## Jobs
- A) Answer these three questions about the JavaDataFlow text below, one line each:
(i) What does a node represent in the graph?
(ii) What is the code block in which a node is defined called?
(iii) What does a single DataFlowGraph represent?
- B) Do these statements agree with the JavaDataFlow text below? Give yes or no for each and quote the deciding words.
(i) Calls to a method and the dataflow inside that method are modeled together.
(ii) JavaDataFlow can be given more than one project path in which to look for class files.
(iii) Connecting several data flow graphs to each other is currently supported.
- C) Can you write the next part of the JavaDataFlow text below, starting after its final sentence?

**** Excerpt provided ****

Creating Data Flow Graphs from java input classes
With JavaDataFlow you can create data flow graphs. This is a directed graph where a node represents data (e.g. fields, inputParameters, etc.) and the edges represent a node influencing the state of another node. Nodes are always defined within a specific method, constructor, codeBlock. We refer to such a code block as owner. Every Node has an owner. Every owner can also have an owner, for instance a method is owned by a class. To make it possible to only parse a part of an application we model calls to a method and the dataflow inside the method itself separately. At any moment the flow through a method can be linked to a call to that method to follow the flow of data though multiple methods or classes.
Let's say we have a class as given as below:
public class JavaDataFlowExampleInputClass {
  int a;
  public int getA() {
    return a;
  }
  public void setA(int inputA) {
    this.a = inputA;
  }
}
Then we can execute the following commands to create a data flow graph from it. First define the path to your project and setup the path where JavaDataFlow will look for class files. If you have multiple projects where JavaDataFlow needs to look for class files, you can enter multiple project paths there. Then create the data flow graph using the absolute input path to the java class. A DataFlowGraph represents a single class.
String projectPath = "projectPath";
String input = "/relativePath/Example.java";
StaticJavaDataFlow.getConfig().setProjectPaths(projectPath);
DataFlowGraph dfg = JavaDataFlow.create(projectPath + input);
Now if we want to gather all input nodes to this class that can influence the output of the method "getA", we can do that as given below. First get the given method. Now we need to walk back until we reach a node that is an input parameter of a method, for this we can use the method DataFlowNode::isInputParameter. For this example we don't want to go outside of this class so we add dfg::owns as scope to the method walkBackUntil. The scope determines when to stop walking over the nodes, this can become important if multiple data flow graphs are connected to each other. However, this is currently not supported yet.

**** Given material ****

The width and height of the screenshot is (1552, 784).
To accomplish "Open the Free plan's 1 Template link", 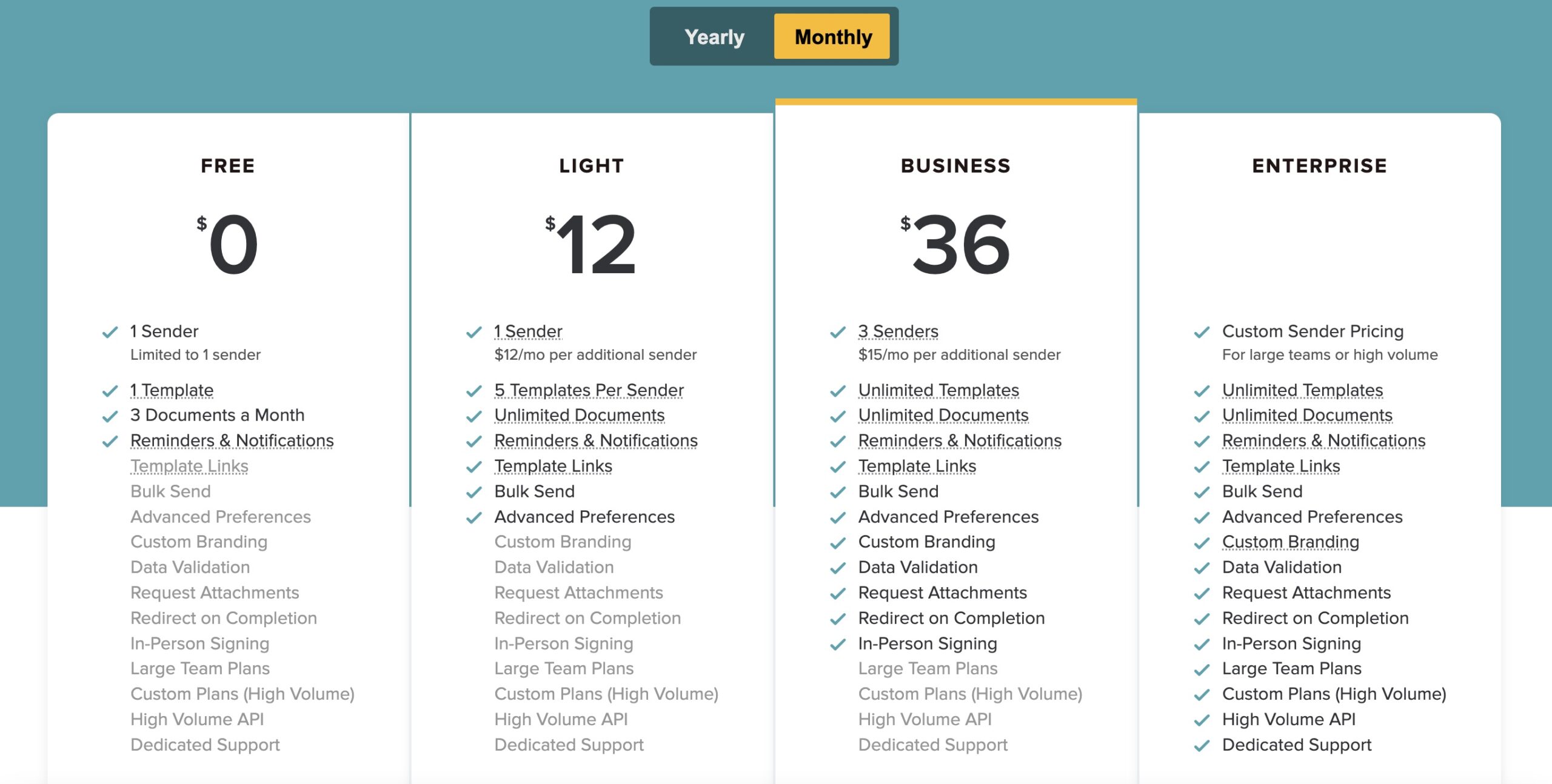I will point(172,390).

****

## Answers
- A)
(i) Data, such as fields or inputParameters.
(ii) Its owner.
(iii) A single class.

- B)
(i) No: "we model calls to a method and the dataflow inside the method itself separately"
(ii) Yes: "you can enter multiple project paths there"
(iii) No: "However, this is currently not supported yet."

- C)
DataFlowMethod getA = dfg.getMethods().stream().filter(m -> m.getName().equals("getA")).findFirst().get();
List<DataFlowNode> inputNodes = getA.getReturnNode().get().walkBackUntil(DataFlowNode::isInputParameter, dfg::owns);
System.out.println(inputNodes.get(0).getName());
The above code will output the name "inputA". All code above is also given in an example project.
Add the dependency below to the pom of your project.
<dependency>
  <groupId>com.github.daanvdh.javadataflow</groupId>
  <artifactId>JavaDataFlow</artifactId>
  <version>0.0.5</version>
</dependency>
- Any object or primitive is modelled as a DataFlowNode. A DataFlowNode can have 0 or more input or output DataFlowEdge's. Such an edge represents a data flow from one node to another.
- The owner of a DataFlowNode represents structure in which the node is defined. For the method setA, the parameter inputA has a ParameterList as input. The ParameterList has the DataFlowMethod for "setA" as owner. The owner of the method is the DataFlowGraph representing Example.java
- Each usage of an object is modelled as a separate DataFlowNode. A DataFlowNode representing the usage of an earlier defined object will contain an edge as input from either the last usage before that or the definition of the object. This way the order in which a node was used is maintained.
- A NodeCall represents a call to another code block, for instance a method call. If a NodeCall was called directly on an object, that object will be modelled as a DataFlowNode and the NodeCall will have a reference to that DataFlowNode via NodeCall::getInstance. That same DataFlowNode will then have a reference to the NodeCall via DataFlowNode::getNodeCall. A DataFlowNode can only have a single NodeCall, since every object usage is modelled as a separate node. If a NodeCall was not directly called on an object, it can be found via DataFlowMethod::getNodeCalls on the method in which the NodeCall was done.
- JavaDataFlow uses JavaParser for parsing the input classes. Each DataFlowNode has a representedNode which is the JavaParser Node that it represents. If you have a given JavaParser Node you can get the JavaDataFlowNode via DataFlowGraph::getNode.
- Collect all methods that where called on a given object by executing DataFlowNode::collectNodeCalls. A scope can be added to this method to only find calls within a certain method or graph, you can for example use DataFlowMethod::owns.
- Include Constructors in the JavaDataFlow graph.
- Model if statements.
- Model primitive functions like: + - * / < >.
- Model for and while loops.
- Connect multiple JavaDataFlow graphs to each other so that we can walk from class to class.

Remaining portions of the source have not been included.